Wednesday, July 20, 2011

Page Fifty-Two

The Paris Wife by Paula McLain

Ernest Hemingway had four wives and likely countless mistresses. This novel tells of Ernest's first wife, Hadley, a woman eight years his senior, the woman whom, at the end of his life, Hemmingway wrote that he would rather have died than fallen in love with anyone but her.

This novel confirmed what I had already known or gleaned from other texts about Hemmingway. As Hadley remarks, "He loved and needed praise. He loved and needed to be loved, and even adored" (241). The reason why Hadley and Hemmingway's relationship likely worked six or seven years is because of Hadley's ability to provide Hemmingway with what he needed at the time: praise, encouragement, unending support. In a way, Hadley herself reminded me of what Hemingway was trying to achieve in his writing: strong and simple and true. This is likely what attracted him to her. Yet, it is her need and desire to be Hemmingway's supportive wife that ultimately turned my interest in Hadley to slight disgust.

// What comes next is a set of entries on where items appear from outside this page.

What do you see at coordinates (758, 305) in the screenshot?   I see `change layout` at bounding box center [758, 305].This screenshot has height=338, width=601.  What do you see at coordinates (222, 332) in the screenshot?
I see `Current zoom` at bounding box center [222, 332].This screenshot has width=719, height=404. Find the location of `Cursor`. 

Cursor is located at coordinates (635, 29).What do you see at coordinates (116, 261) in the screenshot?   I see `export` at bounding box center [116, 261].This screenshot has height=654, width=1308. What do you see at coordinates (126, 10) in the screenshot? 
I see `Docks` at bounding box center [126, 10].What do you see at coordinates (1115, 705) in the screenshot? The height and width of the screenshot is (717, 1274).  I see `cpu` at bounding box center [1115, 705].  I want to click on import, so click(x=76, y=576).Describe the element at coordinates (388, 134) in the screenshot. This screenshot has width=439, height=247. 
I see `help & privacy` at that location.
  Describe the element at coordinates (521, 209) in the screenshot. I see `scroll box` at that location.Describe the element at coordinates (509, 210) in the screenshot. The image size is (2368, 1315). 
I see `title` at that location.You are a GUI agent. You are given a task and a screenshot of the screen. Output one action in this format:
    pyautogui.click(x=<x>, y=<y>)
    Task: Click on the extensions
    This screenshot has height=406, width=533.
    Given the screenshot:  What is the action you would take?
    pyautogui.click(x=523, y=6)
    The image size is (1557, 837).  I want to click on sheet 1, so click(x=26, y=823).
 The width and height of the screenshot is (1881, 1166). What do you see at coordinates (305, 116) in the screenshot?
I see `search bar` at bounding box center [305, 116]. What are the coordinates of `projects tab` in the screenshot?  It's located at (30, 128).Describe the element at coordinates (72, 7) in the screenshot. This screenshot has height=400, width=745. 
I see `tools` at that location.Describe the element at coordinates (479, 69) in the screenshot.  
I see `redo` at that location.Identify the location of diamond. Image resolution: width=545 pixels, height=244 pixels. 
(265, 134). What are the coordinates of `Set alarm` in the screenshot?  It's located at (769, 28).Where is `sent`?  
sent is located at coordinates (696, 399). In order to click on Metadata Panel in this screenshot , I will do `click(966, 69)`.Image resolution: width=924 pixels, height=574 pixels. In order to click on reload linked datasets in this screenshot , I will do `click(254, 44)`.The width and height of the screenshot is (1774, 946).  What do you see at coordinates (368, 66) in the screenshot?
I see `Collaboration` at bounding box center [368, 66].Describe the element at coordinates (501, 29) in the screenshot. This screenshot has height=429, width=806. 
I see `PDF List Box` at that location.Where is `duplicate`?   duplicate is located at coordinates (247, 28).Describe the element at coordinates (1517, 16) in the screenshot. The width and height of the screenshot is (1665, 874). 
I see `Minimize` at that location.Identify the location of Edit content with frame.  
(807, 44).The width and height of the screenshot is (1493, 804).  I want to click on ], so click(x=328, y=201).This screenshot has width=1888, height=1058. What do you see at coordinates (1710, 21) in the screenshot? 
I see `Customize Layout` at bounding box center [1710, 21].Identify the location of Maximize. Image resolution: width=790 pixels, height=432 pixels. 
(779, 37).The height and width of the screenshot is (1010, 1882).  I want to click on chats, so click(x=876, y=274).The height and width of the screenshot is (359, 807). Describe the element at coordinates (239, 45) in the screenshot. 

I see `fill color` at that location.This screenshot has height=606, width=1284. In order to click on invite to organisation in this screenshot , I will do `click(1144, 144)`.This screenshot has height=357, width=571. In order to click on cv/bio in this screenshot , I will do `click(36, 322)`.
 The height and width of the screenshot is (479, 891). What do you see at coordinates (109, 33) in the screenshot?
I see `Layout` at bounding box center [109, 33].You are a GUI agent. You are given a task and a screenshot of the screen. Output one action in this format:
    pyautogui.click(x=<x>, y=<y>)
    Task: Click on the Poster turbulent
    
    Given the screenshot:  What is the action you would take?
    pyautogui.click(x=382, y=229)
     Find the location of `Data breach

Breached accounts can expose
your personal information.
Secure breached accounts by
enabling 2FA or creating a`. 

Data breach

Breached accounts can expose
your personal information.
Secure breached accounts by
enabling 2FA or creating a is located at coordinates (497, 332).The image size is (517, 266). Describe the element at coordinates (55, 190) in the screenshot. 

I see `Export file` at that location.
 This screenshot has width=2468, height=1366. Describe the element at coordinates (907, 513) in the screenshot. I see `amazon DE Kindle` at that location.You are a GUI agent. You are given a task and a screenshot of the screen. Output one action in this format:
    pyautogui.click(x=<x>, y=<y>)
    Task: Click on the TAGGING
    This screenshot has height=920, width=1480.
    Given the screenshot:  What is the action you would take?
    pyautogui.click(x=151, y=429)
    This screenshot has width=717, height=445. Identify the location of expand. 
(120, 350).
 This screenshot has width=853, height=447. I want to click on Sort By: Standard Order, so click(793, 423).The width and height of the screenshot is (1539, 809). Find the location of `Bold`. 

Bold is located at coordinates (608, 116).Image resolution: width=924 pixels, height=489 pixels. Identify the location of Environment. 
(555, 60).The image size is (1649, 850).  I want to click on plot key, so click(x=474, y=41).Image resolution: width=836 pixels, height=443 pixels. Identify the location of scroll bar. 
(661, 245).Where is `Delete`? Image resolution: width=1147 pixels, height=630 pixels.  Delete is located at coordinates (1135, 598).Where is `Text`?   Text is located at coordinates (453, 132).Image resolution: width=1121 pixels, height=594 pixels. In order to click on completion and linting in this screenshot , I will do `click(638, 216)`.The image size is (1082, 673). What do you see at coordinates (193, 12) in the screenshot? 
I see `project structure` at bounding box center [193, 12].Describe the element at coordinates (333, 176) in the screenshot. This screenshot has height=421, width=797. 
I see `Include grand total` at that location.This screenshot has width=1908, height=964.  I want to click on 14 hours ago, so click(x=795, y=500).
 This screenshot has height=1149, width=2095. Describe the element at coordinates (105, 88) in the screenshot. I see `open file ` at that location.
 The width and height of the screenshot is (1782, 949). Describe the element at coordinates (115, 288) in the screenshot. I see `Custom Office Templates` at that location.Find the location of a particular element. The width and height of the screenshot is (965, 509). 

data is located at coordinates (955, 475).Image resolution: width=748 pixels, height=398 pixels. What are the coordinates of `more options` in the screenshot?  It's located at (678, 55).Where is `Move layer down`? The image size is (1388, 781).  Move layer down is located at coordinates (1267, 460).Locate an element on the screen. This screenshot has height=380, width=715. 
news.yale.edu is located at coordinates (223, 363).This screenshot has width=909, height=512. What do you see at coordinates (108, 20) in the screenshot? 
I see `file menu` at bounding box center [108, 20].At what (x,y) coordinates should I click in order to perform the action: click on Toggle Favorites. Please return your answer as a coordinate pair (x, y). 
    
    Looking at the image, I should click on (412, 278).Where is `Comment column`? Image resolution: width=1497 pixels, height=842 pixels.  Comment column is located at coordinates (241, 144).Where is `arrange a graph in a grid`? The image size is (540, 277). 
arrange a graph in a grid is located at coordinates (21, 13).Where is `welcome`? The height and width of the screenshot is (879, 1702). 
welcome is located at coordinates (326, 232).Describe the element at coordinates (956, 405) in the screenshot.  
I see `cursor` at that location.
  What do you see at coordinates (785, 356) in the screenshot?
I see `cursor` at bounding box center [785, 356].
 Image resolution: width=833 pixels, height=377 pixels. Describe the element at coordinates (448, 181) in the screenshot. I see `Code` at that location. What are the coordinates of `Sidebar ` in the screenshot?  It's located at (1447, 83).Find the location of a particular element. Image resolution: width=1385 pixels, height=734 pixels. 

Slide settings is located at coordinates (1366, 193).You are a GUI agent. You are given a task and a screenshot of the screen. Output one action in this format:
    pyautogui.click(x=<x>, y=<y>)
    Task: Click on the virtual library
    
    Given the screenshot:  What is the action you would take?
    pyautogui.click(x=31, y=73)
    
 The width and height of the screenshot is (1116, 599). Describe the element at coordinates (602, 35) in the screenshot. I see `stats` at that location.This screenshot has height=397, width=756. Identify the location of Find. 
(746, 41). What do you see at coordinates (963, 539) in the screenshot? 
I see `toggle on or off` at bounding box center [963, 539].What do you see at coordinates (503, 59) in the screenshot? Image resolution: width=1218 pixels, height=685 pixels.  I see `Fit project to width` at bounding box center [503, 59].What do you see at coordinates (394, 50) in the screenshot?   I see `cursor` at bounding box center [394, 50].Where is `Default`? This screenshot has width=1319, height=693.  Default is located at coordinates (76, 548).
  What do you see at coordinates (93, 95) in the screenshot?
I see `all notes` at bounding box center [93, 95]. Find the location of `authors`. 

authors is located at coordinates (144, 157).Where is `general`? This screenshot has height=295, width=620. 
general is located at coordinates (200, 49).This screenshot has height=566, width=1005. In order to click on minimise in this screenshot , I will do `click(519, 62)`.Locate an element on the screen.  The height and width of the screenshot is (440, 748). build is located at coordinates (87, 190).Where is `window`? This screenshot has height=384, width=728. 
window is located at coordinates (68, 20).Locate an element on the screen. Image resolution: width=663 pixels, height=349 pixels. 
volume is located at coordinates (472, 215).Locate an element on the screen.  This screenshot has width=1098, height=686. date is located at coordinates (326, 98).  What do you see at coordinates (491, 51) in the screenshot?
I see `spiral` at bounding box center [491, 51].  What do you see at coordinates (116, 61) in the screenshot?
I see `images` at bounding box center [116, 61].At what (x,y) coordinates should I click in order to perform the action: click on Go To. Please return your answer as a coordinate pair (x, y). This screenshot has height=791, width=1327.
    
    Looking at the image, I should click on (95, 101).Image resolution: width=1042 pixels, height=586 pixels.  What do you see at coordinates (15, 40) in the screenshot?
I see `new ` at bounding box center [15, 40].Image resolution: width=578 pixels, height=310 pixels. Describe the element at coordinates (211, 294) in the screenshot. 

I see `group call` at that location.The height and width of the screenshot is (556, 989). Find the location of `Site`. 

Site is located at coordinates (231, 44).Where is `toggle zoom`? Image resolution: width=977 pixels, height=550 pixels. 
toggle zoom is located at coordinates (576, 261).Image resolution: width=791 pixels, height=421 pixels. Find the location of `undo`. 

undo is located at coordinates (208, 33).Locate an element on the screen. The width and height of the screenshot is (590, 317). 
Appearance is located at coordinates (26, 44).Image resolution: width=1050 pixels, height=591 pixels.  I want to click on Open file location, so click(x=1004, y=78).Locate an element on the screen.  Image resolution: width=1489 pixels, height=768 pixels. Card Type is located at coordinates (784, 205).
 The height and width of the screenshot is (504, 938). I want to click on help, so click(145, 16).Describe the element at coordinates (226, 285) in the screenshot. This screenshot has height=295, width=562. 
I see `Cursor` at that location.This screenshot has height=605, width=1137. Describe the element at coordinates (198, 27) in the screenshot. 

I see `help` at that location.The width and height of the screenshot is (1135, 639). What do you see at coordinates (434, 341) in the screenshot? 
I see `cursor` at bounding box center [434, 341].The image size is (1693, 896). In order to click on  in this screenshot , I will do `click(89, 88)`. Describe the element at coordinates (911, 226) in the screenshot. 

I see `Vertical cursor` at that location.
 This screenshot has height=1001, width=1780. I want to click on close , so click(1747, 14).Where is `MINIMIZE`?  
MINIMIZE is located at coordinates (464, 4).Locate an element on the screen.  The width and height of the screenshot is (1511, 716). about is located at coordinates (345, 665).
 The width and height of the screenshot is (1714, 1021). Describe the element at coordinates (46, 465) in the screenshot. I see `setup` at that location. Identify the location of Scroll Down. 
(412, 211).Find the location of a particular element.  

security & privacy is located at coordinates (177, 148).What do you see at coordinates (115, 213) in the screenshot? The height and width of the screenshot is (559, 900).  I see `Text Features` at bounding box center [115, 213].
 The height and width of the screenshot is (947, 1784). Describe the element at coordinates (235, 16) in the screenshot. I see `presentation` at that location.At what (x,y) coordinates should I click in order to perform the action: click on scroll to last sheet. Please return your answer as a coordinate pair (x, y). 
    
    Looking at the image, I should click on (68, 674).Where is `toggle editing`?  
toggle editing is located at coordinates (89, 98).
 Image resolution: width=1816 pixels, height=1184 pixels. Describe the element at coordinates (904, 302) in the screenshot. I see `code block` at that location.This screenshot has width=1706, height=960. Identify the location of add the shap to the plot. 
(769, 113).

Near the end of the novel when it is apparant that Hemmingway has fallen for Hadley's friend, Pauline, Hadley permits Pauline to openly become Hemmingway's mistress before the arrangment finally breaks down and Hadley agrees to divorce Hemmingway. 1920s Paris is life at its fastest: hard drinking and partying; constant traveling; zany, volatile literary figures and their partners like Pound, Fitzgerald, Stein. Hadley feels at odds with the modern Parisian who sees traditional family life and monogamy as stifling and dated. Yet Hadley, who often remarks at how she does not fit neatly into this Jazz-age Paris like her husband and friends around her, begins to sacrifice too much of herself for a husband who is selfish and obsessed with becoming one of the greatest writers of his time.

In the end, Hemmingway gives in to the darkness that is everpresent in his life and commits suicide in 1961. If we can trust McLain's representation of Hadley it seems as though she never got over her love for Hemmingway, the man who "change[d] her life" (341), even after remarrying and only seeing Hemmingway twice since their divorce.